Prompt: Exact copy, pictures excluded: set down only the lines from the one with "Screen dimensions: 803x623" through the end of the entries, keeping both end lines.

(Saved data entries)

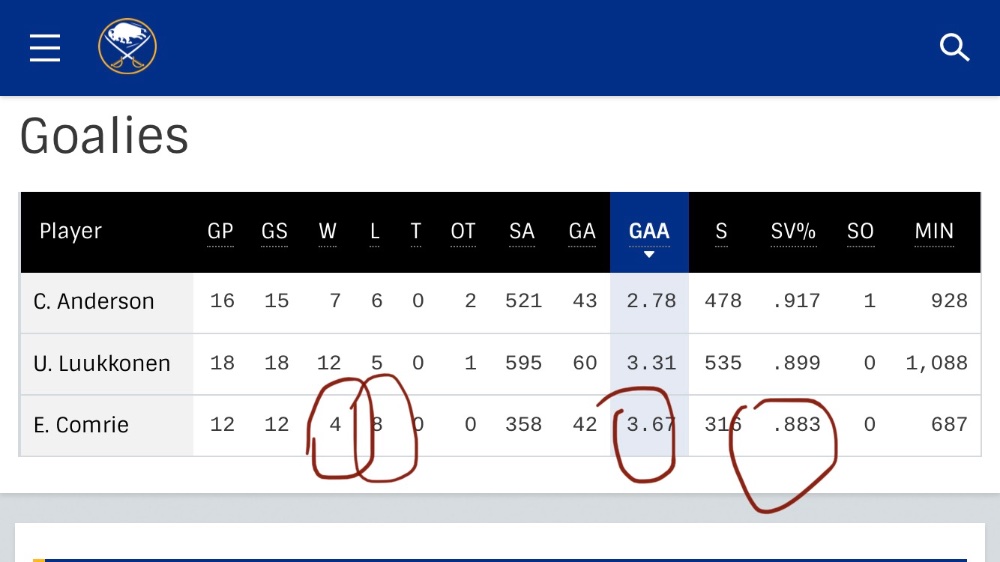The width and height of the screenshot is (1000, 562).
Task: Sort by the T ties header
Action: pyautogui.click(x=416, y=232)
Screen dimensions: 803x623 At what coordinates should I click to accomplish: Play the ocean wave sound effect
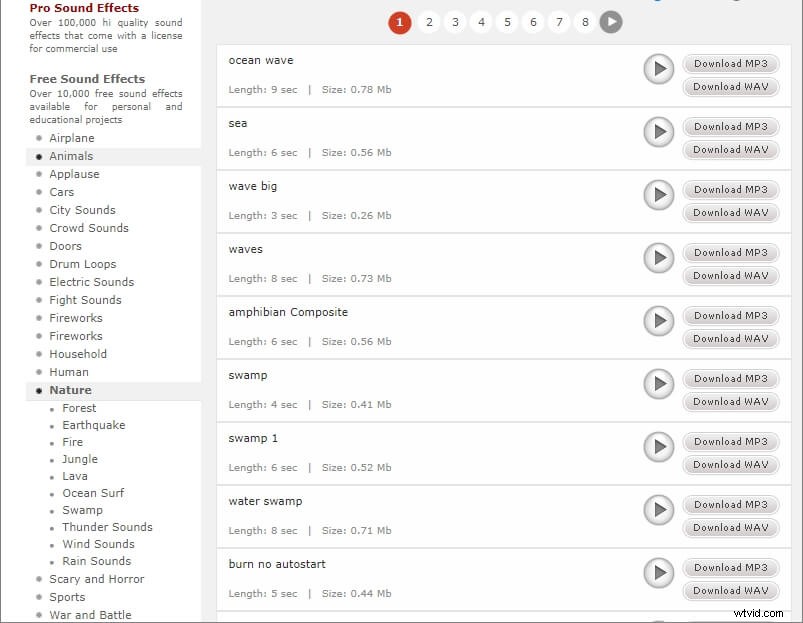click(x=658, y=70)
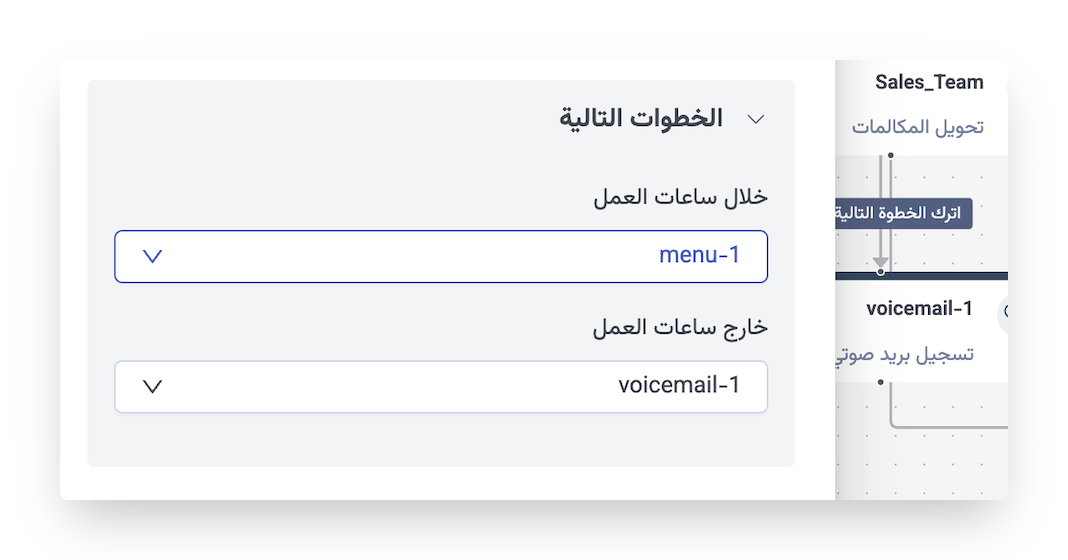Click تسجيل بريد صوتي node subtitle

(904, 355)
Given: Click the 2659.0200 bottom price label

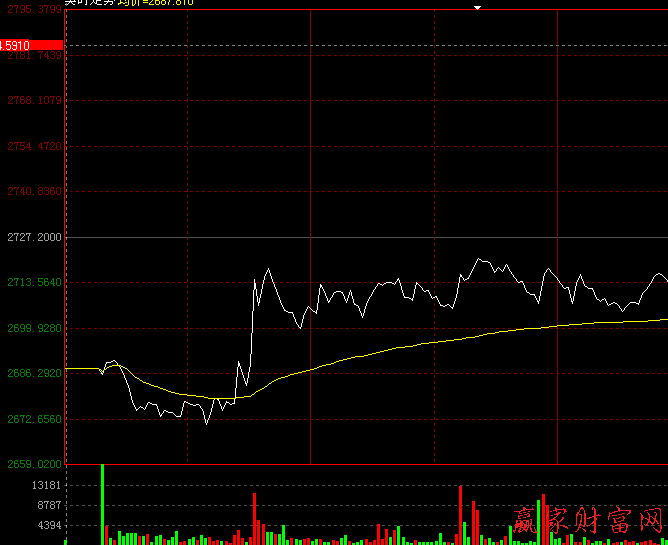Looking at the screenshot, I should click(x=33, y=464).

Written response:
Screen dimensions: 803x623 At what coordinates should I click to accomplish: Play the ocean wave sound effect
click(x=658, y=70)
Click تسجيل بريد صوتي node subtitle

(904, 355)
Given: Click the 2659.0200 bottom price label

Looking at the screenshot, I should click(x=33, y=464).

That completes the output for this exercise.